Written task:
Please read the router table excerpt below: what covers the exposed plywood edges of the table base?

Excerpt to read:
This allows the router table to be a long workpiece support for the RAS.
The proper height was incorporated into the design from the start, since it was to occupy the space where a dedicated long workpiece support resided. The RAS, a 90 degree crosscut specialist, is the busiest saw in the shop.

TABLE BASE

Construction
The base is 23" wide, 14.5" deep, and 13" high. This gives a good size lip all around for clamping a fence or other guides to the top. The table base has considerable internal framing that allows both the top and front to be opened completely without loss of rigidity and integrity in the table base. Construction is mostly of ¾" birch veneer plywood with exposed plywood edges covered with 1/8" pine stripping I rip from clear pine boards. I glue and pin the strips to the plywood edges on all my shop projects. It has never come off, and it has never split. I think it is more robust than iron-on stripping, and appropriate for shop projects. I reserve the iron-on stripping for household projects, mostly.

Stored data:
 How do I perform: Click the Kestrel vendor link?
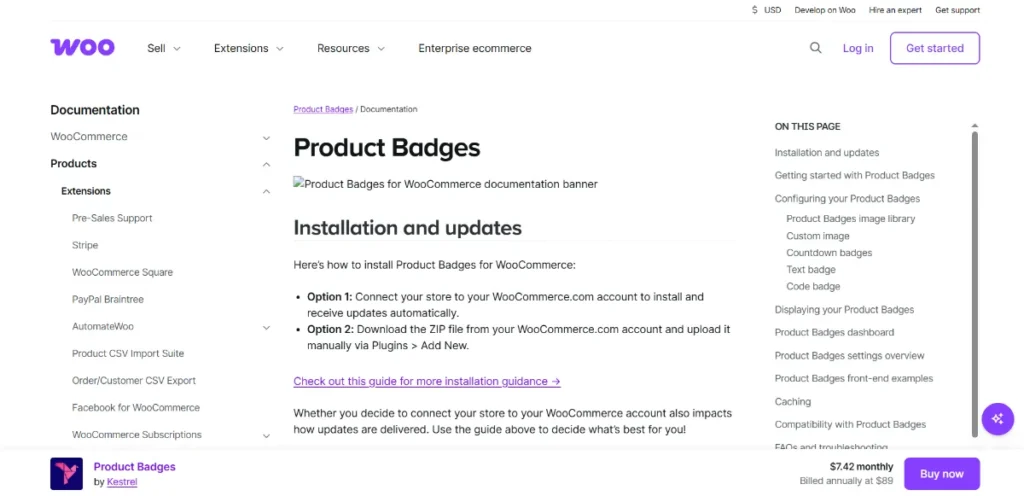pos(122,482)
==
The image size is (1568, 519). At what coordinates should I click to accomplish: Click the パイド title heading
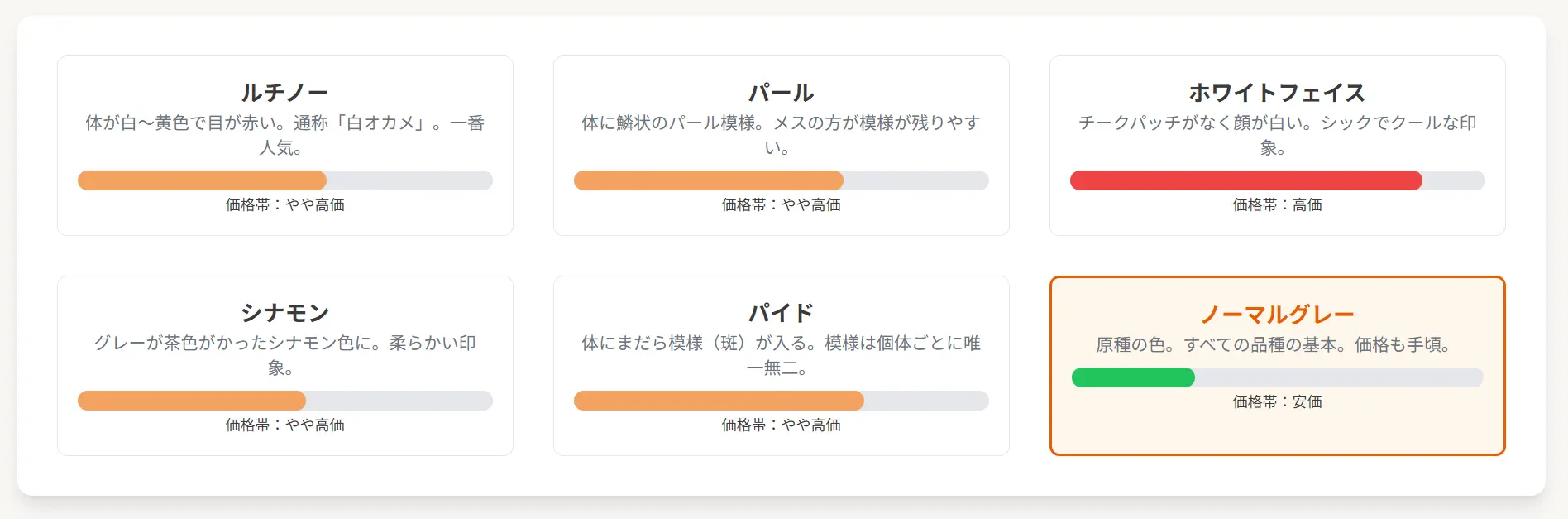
==
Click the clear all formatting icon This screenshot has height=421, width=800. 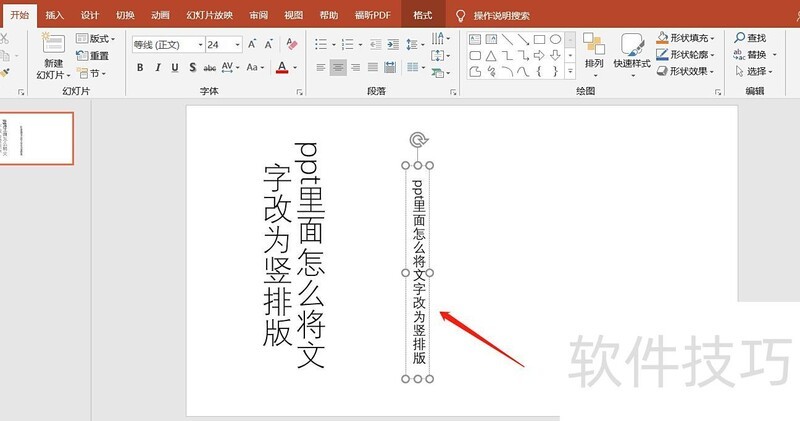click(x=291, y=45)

Solution below:
1/8" pine stripping ripped from clear pine boards.